Ah! There we have it, Mounk believes. But notice that this “explanation” mentions, almost in passing, “a meritocratic system,” as if that were what we had. If we did—at least one based heavily on SAT scores—the aforementioned academics would be right: Harvard would admit far more Asian-Americans and far fewer African-Americans and Hispanics—and perhaps fewer legacy and athletic applicants as well.
But under current law, what we have instead is a system in which discrimination based on academic merit varies. As Mounk correctly notes, universities may discriminate to achieve “diversity”—and, in particular, a “critical mass” of minority students. What that means, of course, is that the distinction between “majority” (read “white”) and “minority” (“non-white”) looms large in admissions decisions. What it means in practice, however, is that academic merit weighs more heavily in white than in non-white decisions—except in the case of Asian-Americans, where it weighs more heavily even than with whites. For Mounk, there’s the rub. Indeed, it gives new meaning to “reverse discrimination”—not against the majority, as we usually think of it, but against a minority.
So what’s to be done? Mounk grants, of course, that there are inescapable trade-offs among admissions criteria and that there is no one right answer to the question of which are to weighed more heavily than others. But he never goes to the principled solution—perhaps because our modern antidiscrimination law precludes that solution. For that, we’ll need to notice that Harvard is, after all, a private institution. As such, its board and administration should be free to shape its incoming classes however they wish, much as religiously affiliated institutions are mostly free to do today—and of course the rest of us would be free as well to judge Harvard’s policies as we wished. That would solve a host of problems, if our law permitted it. Unfortunately, it does not.
The issue is more difficult, however, in the case of public institutions, which belong to all of us. In fact, Students for Fair Admissions also has the University of North Carolina at Chapel Hill in its sights. But the problem there is that equal protection comes into play, which means that the university, like all public institutions, is forbidden to discriminate except on grounds that are narrowly tailored to serve its function. But what does that mean in practice? Does it mean that academic merit should be the dominant or perhaps the only admissions criterion? Or does it mean instead that the university should be open to all? Indeed, don’t the parents of less gifted children pay taxes to support the University of North Carolina too?
Reflections on the implications of our vexed antidiscrimination law bring us, then, to a more basic question: Given that these admissions decisions are so freighted with controversial and incommensurable value judgments, why do we even have public institutions of higher education (or of any level of education, for that matter)? Couldn’t these insoluble questions be avoided if all education, like religion, were private? Now there’s a modest proposal. See here for a fuller discussion.

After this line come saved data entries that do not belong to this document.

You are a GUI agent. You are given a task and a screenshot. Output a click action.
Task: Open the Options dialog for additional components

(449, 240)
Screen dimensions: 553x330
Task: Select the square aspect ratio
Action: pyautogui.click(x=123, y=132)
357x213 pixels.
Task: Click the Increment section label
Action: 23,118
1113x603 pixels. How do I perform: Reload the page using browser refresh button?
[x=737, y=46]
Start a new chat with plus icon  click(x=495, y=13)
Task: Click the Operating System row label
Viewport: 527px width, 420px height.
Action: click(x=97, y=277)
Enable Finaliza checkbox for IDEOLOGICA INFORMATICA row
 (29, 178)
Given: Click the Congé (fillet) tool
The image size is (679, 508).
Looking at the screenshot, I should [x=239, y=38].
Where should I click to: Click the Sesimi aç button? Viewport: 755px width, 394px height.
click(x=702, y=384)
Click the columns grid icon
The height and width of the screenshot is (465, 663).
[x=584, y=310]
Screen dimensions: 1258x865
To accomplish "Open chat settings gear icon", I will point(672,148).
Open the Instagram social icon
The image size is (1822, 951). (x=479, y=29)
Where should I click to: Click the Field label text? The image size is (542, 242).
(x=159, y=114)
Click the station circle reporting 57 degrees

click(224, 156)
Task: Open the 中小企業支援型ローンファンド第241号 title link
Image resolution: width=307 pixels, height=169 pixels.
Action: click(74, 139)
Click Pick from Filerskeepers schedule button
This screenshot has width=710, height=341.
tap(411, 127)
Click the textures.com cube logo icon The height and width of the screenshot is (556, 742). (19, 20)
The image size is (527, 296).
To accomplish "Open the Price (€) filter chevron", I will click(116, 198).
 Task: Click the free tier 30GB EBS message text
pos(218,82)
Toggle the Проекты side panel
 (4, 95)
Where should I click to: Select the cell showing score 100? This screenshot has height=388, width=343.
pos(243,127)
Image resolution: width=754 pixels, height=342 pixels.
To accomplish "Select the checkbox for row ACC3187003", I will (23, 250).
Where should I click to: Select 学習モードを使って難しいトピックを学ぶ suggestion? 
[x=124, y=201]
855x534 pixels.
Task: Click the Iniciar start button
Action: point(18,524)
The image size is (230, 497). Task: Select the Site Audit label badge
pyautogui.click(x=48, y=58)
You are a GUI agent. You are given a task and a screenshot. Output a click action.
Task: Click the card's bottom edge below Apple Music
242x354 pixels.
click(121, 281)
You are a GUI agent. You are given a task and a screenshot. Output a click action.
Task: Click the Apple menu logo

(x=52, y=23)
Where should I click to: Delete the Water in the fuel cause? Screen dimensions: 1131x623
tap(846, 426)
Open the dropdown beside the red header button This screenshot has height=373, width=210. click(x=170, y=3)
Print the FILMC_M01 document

UPDATE: Following the publication of this blog post I received an email from the deputy commissioner for public affairs at the New York City Taxi and Limousine Commission, who writes that there is no "TLC" regulation requiring that passenger information be included in trip data. The email reads (in part):
There is no such regulation. We did, just this past week, approve a package of rules that will routinize the flow of required trip data, but it is—and always HAS been—limited to pick-up location, date/time, the dispatching base and affiliated base … no passenger information whatsoever.
For many, Uber is more convenient than taxis because of its ease of use. Once a passenger creates an account a ride that is paid for automatically is only a push of a button away. Drivers and passengers are rated by each other, providing an incentive for both parties to behave well. However, while the Uber platform's simplicity is a major attraction, there have been disturbing reports of Uber drivers accessing passengers' information.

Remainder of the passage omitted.